Hence the goal of this tracker file is to tabulate the percentile-by-percentile distributions of power grids, across 8,760 hourly data-points each year, across >10-years, going back to at least 2013, in different developed world regions, and based on data from ERCOT, CAISO, MISO, Elexon, AEMO and OMIE. We selected these regions, as they have steadily been increasing their share of wind and solar.

Volatility has increased, in every single market in the data-file (based on correlation coefficients on each tab), and when aggregating all of the data together, where in turn, standard deviations of hourly power prices have trebled from $20/MWH in 2013 to over $60/MWH in 2023.

If we compare the pricing distributions in some individual years, then three observations stand out from the chart below.

Distribution of power prices from 2015 to 2023. The cheapest hours have become cheaper (or even negative) and the most expensive hours have become even more expensive. This has caused the rise in volatility.

(i) Average power prices are higher, rising from $40/MWH in 2013 to $65/MWH in 2023

(ii) Prices in the upper 20% of all hours have risen most, doubling from $60/MWH in 2013 to $130/MWH in 2023, and explaining 60% of the total increase in annual average power prices.
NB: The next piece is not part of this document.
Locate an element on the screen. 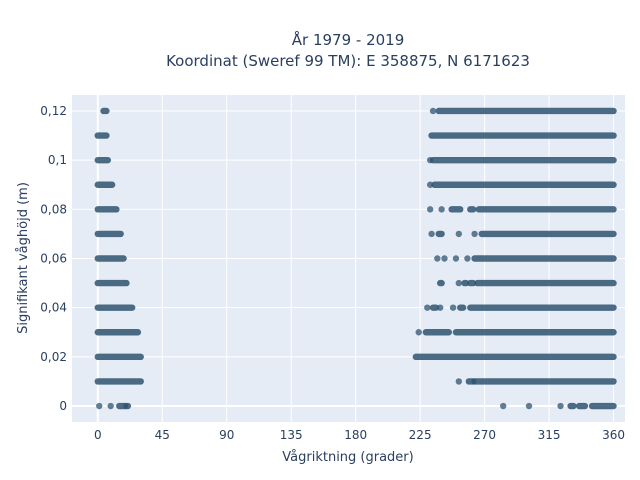 The height and width of the screenshot is (480, 640). y-axis-title: Signifikant våghöjd (m) is located at coordinates (24, 258).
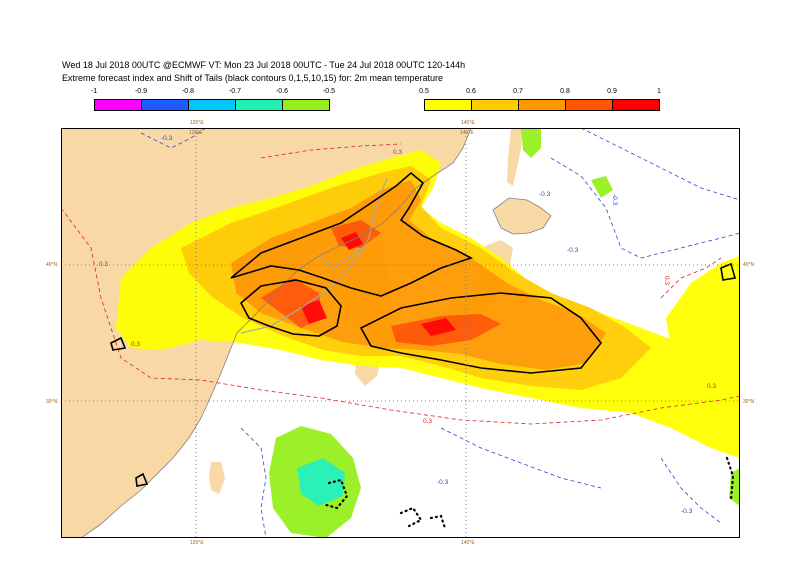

Yet (iii) Prices in the lower 20% of all hours have fallen, from $25/MWH in 2013 to $20/MWH in 2023, reflecting times when grids are over-saturated with renewables.

The most striking data in the file are in ERCOT, where median settlement prices have fallen from $25/MWH in 2013 to $22/MWH in 2023, yet mean average power prices have risen from $31/MWH to $48/MWH over the same timeframe, which is entirely driven by pricing in the upper 20% of the distribution rising from $55/MWH in 2013 to $165/MWH in 2023, while the lower 20% tail has collapsed from $25/MWH in 2013 to below $20/MWH in 2023.

Distribution of power prices in 2013 vs 2023 in ERCOT. The cheapest hours have become cheaper (or even negative) and the most expensive hours have become even more expensive. This has caused the rise in volatility.

The full distributions of power prices, across each percentile of hours each year, across each year from 2013-2023, and across each market – Texas, California, MISO, SW Australia, UK and Spain – can be reviewed in the data-file, for decision-makers who wish to delve deeper into the charts and how global power price volatility is rising.